***** RECORD EXTRACTS
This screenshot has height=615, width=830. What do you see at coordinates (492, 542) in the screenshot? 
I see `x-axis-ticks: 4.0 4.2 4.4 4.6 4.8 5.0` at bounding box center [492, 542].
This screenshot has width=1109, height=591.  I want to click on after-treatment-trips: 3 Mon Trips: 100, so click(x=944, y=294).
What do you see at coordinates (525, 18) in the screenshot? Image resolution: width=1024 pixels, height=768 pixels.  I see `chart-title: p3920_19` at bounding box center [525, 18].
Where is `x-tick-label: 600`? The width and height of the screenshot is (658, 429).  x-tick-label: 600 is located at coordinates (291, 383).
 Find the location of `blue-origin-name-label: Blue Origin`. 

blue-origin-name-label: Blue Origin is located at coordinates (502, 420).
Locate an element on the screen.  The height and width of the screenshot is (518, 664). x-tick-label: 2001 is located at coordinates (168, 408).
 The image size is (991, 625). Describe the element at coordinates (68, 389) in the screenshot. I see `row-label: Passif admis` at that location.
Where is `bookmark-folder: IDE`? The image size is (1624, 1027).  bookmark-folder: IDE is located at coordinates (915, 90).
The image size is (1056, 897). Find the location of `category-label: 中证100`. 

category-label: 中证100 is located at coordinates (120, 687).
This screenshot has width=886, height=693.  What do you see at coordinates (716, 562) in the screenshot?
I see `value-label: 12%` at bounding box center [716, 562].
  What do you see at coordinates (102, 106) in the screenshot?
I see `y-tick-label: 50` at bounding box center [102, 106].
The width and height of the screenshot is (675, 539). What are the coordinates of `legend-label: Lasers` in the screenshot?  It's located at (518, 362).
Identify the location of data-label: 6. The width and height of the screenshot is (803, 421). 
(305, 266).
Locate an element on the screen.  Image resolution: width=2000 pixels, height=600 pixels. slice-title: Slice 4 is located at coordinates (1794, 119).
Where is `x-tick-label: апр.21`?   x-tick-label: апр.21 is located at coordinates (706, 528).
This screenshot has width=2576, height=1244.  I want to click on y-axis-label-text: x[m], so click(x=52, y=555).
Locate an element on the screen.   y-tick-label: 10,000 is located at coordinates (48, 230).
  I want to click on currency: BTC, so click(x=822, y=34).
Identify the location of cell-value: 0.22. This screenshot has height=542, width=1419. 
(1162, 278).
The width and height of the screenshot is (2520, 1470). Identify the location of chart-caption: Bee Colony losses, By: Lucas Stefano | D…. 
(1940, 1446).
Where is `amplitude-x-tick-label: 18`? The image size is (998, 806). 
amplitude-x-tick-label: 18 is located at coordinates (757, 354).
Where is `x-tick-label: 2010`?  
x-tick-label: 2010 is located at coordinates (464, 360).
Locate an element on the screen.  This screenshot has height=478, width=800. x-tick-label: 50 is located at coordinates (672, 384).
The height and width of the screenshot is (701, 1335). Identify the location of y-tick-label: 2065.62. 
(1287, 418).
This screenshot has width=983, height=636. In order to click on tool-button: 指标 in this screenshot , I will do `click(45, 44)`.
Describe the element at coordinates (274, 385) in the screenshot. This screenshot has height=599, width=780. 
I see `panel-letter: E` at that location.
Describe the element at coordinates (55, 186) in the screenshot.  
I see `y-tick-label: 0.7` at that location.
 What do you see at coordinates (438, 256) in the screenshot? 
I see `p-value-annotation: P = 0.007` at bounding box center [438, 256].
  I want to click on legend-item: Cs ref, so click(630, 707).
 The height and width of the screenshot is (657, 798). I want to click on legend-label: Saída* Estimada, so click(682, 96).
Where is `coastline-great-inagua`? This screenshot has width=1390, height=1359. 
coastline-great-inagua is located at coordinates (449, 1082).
**********
◆ WORK REQUIRED: Rewrite the lines above, replacing every occurrence of "Locate an element on the screen" with "Find an element in the screenshot" and leaving everything else unchanged.

◆ WRITTEN SOLUTION:
This screenshot has height=615, width=830. What do you see at coordinates (492, 542) in the screenshot? 
I see `x-axis-ticks: 4.0 4.2 4.4 4.6 4.8 5.0` at bounding box center [492, 542].
This screenshot has width=1109, height=591.  I want to click on after-treatment-trips: 3 Mon Trips: 100, so click(x=944, y=294).
What do you see at coordinates (525, 18) in the screenshot? Image resolution: width=1024 pixels, height=768 pixels.  I see `chart-title: p3920_19` at bounding box center [525, 18].
Where is `x-tick-label: 600`? The width and height of the screenshot is (658, 429).  x-tick-label: 600 is located at coordinates (291, 383).
 Find the location of `blue-origin-name-label: Blue Origin`. 

blue-origin-name-label: Blue Origin is located at coordinates (502, 420).
Find an element in the screenshot.  The height and width of the screenshot is (518, 664). x-tick-label: 2001 is located at coordinates (168, 408).
 The image size is (991, 625). Describe the element at coordinates (68, 389) in the screenshot. I see `row-label: Passif admis` at that location.
Where is `bookmark-folder: IDE`? The image size is (1624, 1027).  bookmark-folder: IDE is located at coordinates (915, 90).
The image size is (1056, 897). Find the location of `category-label: 中证100`. 

category-label: 中证100 is located at coordinates (120, 687).
This screenshot has width=886, height=693.  What do you see at coordinates (716, 562) in the screenshot?
I see `value-label: 12%` at bounding box center [716, 562].
  What do you see at coordinates (102, 106) in the screenshot?
I see `y-tick-label: 50` at bounding box center [102, 106].
The width and height of the screenshot is (675, 539). What are the coordinates of `legend-label: Lasers` in the screenshot?  It's located at (518, 362).
Identify the location of data-label: 6. The width and height of the screenshot is (803, 421). 
(305, 266).
Find an element in the screenshot.  Image resolution: width=2000 pixels, height=600 pixels. slice-title: Slice 4 is located at coordinates (1794, 119).
Where is `x-tick-label: апр.21`?   x-tick-label: апр.21 is located at coordinates (706, 528).
This screenshot has width=2576, height=1244.  I want to click on y-axis-label-text: x[m], so click(x=52, y=555).
Find an element in the screenshot.   y-tick-label: 10,000 is located at coordinates (48, 230).
  I want to click on currency: BTC, so click(x=822, y=34).
Identify the location of cell-value: 0.22. This screenshot has height=542, width=1419. 
(1162, 278).
The width and height of the screenshot is (2520, 1470). Identify the location of chart-caption: Bee Colony losses, By: Lucas Stefano | D…. 
(1940, 1446).
Where is `amplitude-x-tick-label: 18`? The image size is (998, 806). 
amplitude-x-tick-label: 18 is located at coordinates (757, 354).
Where is `x-tick-label: 2010`?  
x-tick-label: 2010 is located at coordinates (464, 360).
Find an element in the screenshot.  This screenshot has height=478, width=800. x-tick-label: 50 is located at coordinates (672, 384).
The height and width of the screenshot is (701, 1335). Identify the location of y-tick-label: 2065.62. 
(1287, 418).
This screenshot has width=983, height=636. In order to click on tool-button: 指标 in this screenshot , I will do `click(45, 44)`.
Describe the element at coordinates (274, 385) in the screenshot. This screenshot has height=599, width=780. 
I see `panel-letter: E` at that location.
Describe the element at coordinates (55, 186) in the screenshot.  
I see `y-tick-label: 0.7` at that location.
 What do you see at coordinates (438, 256) in the screenshot? 
I see `p-value-annotation: P = 0.007` at bounding box center [438, 256].
  I want to click on legend-item: Cs ref, so click(630, 707).
 The height and width of the screenshot is (657, 798). I want to click on legend-label: Saída* Estimada, so click(682, 96).
Where is `coastline-great-inagua`? This screenshot has width=1390, height=1359. 
coastline-great-inagua is located at coordinates (449, 1082).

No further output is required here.